Problem requirements:
The required output is the line that contains "This screenshot has width=2127, height=1142." through the last line of the data, retyped verbatim and with nothing added.

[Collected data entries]
|---|
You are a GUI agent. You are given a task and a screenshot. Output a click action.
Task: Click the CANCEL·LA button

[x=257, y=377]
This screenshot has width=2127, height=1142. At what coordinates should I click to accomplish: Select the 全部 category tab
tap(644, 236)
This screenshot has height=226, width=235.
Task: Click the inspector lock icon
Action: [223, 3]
|---|
Exercise solution:
This screenshot has width=2127, height=1142. At what coordinates should I click to accomplish: Select the 全部 category tab
tap(644, 236)
This screenshot has height=226, width=235.
Task: Click the inspector lock icon
Action: [223, 3]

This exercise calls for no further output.